The book focuses on invasive avian species that threaten biodiversity as listed in the Global Invasive Species Database (GISD), and includes some additional species. Various types of starlings, parakeets, sparrows, geese, crows, ducks, owls and more are discussed.
Designed as a “one-stop” reference volume, the first part provides useful, comprehensive information on the current invasive status of each species, including a physical description, diet, introduction and invasive pathways, breeding behaviour, and natural habitat. It also examines each species’ environmental impact, and current and future control methods. The book includes full-colour photographs and global distribution maps.
The publication was developed with a broad audience in mind. It will appeal to researchers, students, scientists, conservation managers, government officials, risk assessors and anyone directly involved in researching, managing, or drawing up risk assessments for invasive bird species, and provides relevant material for invasion ecology courses.
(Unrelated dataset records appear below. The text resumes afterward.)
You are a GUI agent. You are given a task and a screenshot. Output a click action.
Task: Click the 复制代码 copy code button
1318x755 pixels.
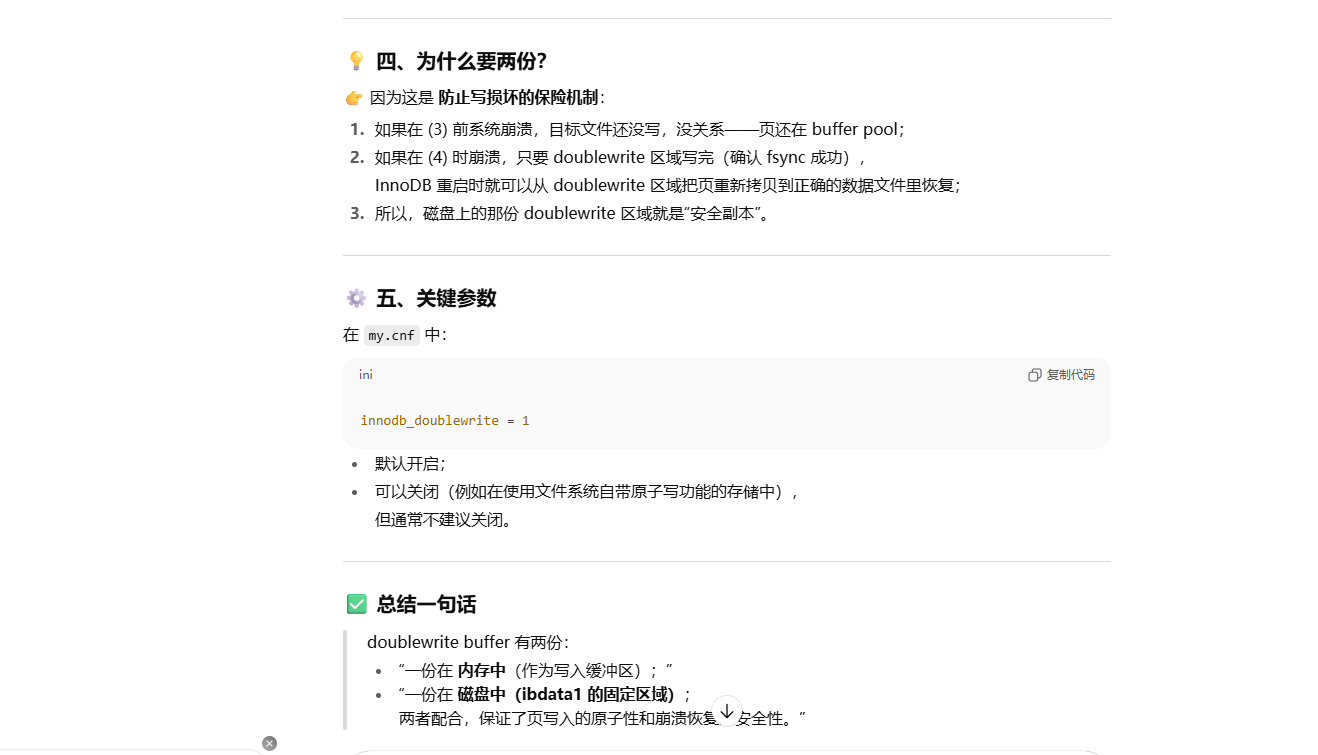(x=1069, y=374)
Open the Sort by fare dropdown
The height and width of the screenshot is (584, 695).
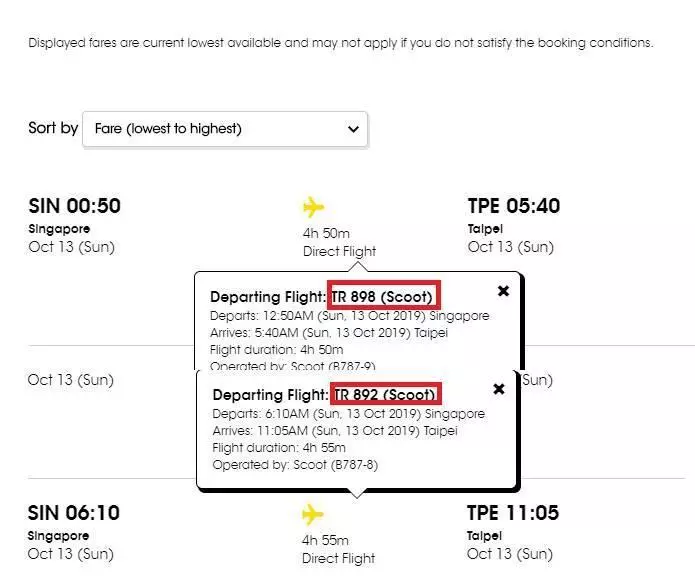[225, 129]
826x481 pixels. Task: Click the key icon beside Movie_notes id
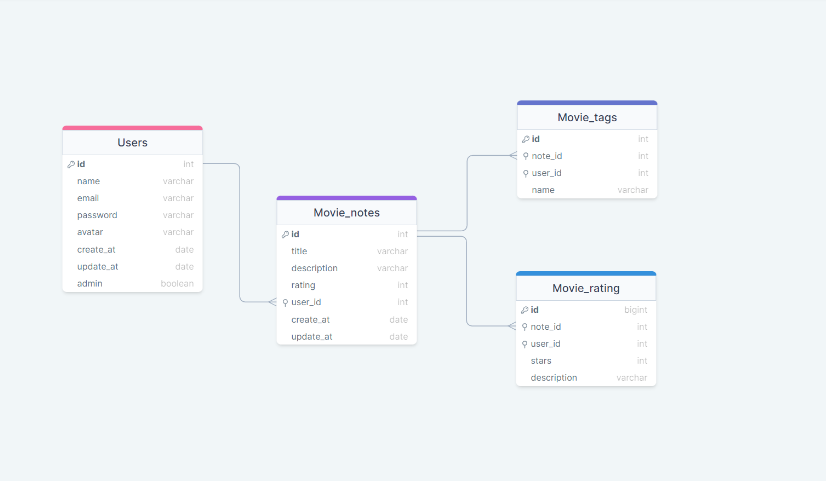pyautogui.click(x=286, y=234)
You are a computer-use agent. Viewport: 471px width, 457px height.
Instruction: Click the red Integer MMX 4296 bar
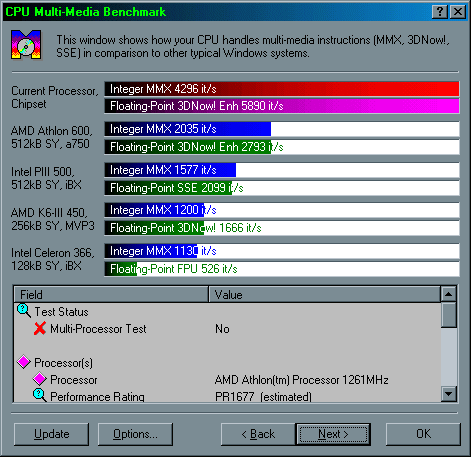coord(282,89)
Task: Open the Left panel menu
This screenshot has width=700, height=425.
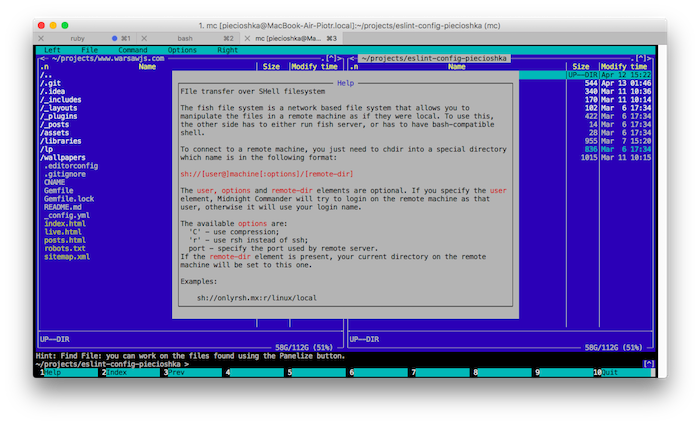Action: tap(52, 49)
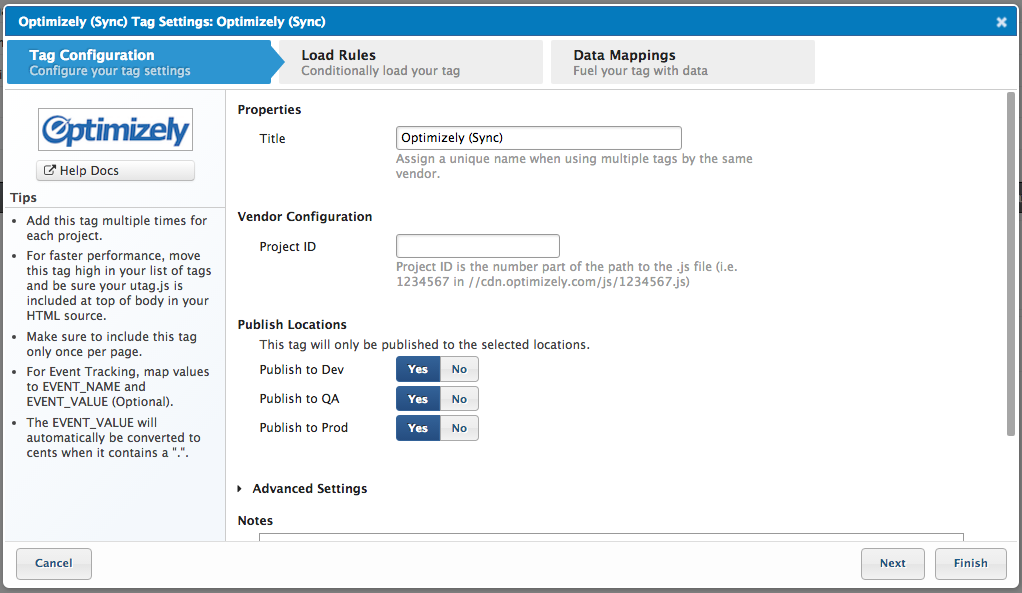Turn off Publish to QA
1022x593 pixels.
[x=459, y=399]
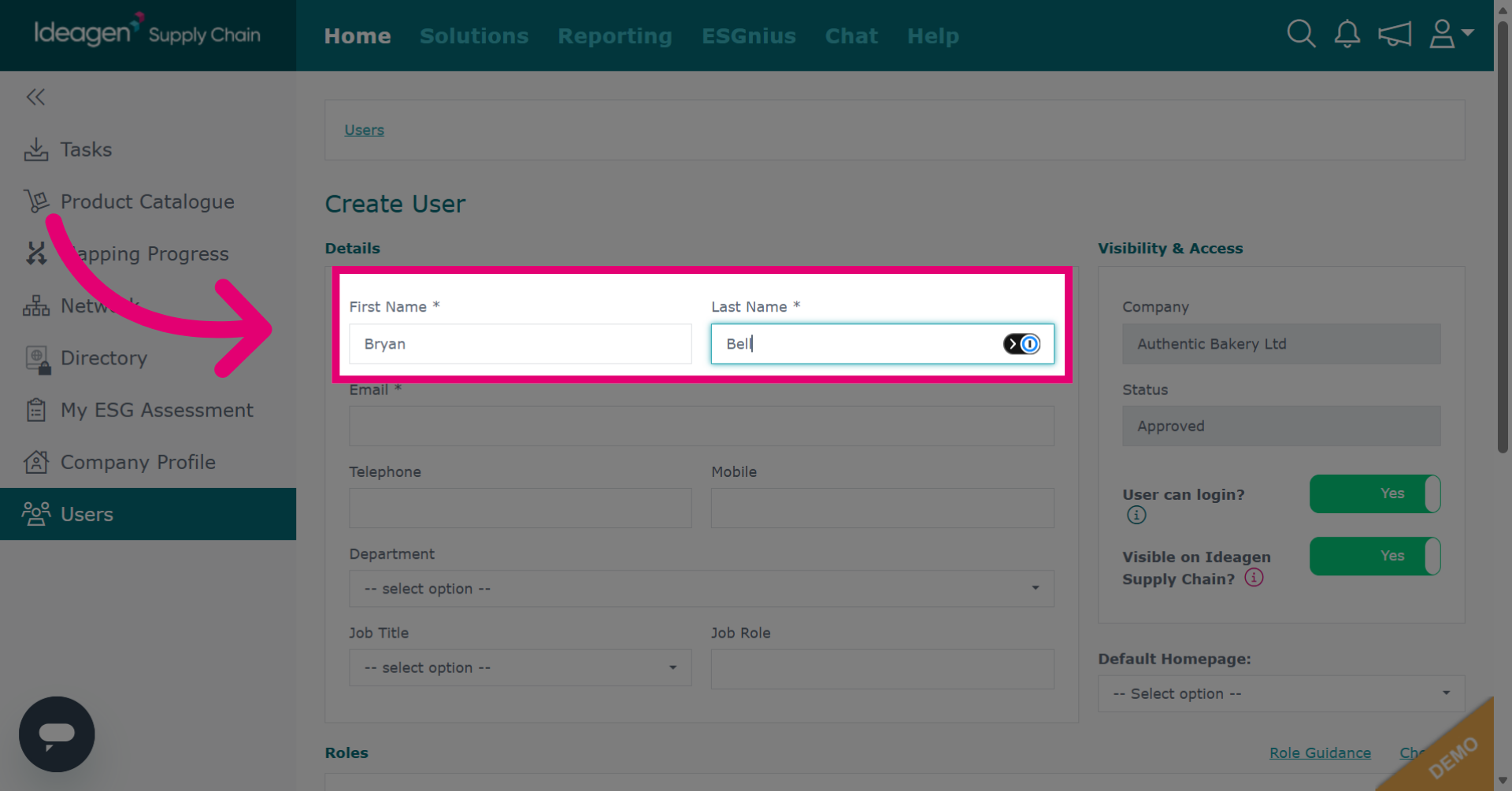Open the Reporting menu
The image size is (1512, 791).
tap(615, 36)
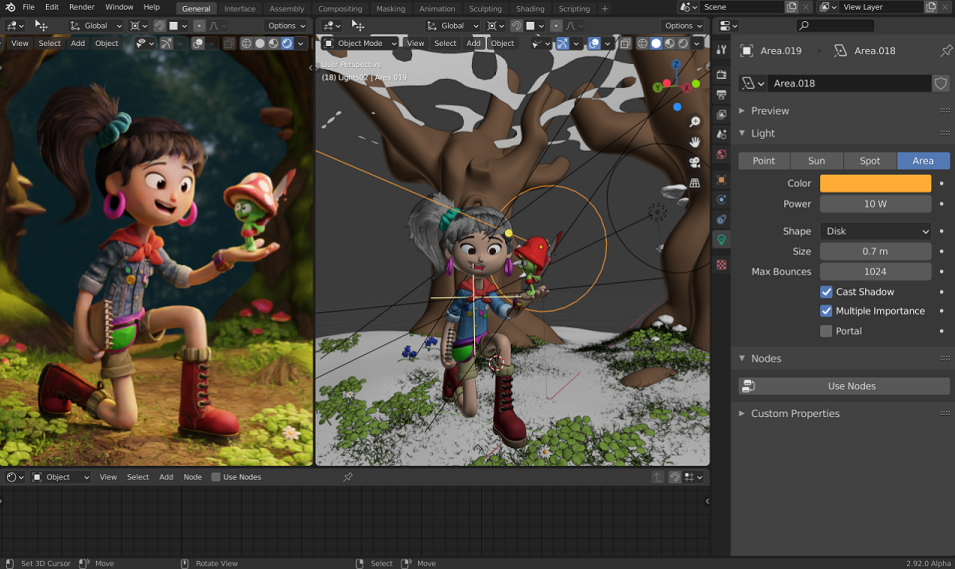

Rigorous scientific standards were applied to the thorough peer-review process and the book was compiled over a period of three years from conceptualisation to publication. Downs and Hart were driven to produce a foundational, consolidated review that closes knowledge gaps or corrects misinformation on globally recognised invasive avian species. The work provides a basis for future research and management strategies as urbanisation and global trade affect invasive avian assemblages, and the ecosystems they invade around the world.
They hope that this synthesised publication will serve as a basis for further studies and development of management protocols by providing examples of available and missing data for a growing body of globally invasive bird species.
Downs, who has been at UKZN for more than 26 years, has gained extensive, multidisciplinary experience working on a wide range of terrestrial vertebrates, focusing on their conservation, ecology, physiology and behaviour with changing land use. Hart, who completed her PhD at UKZN under Downs’ supervision, focuses on a broad range of research interests that cover ecophysiology, and urban and invasive ecology.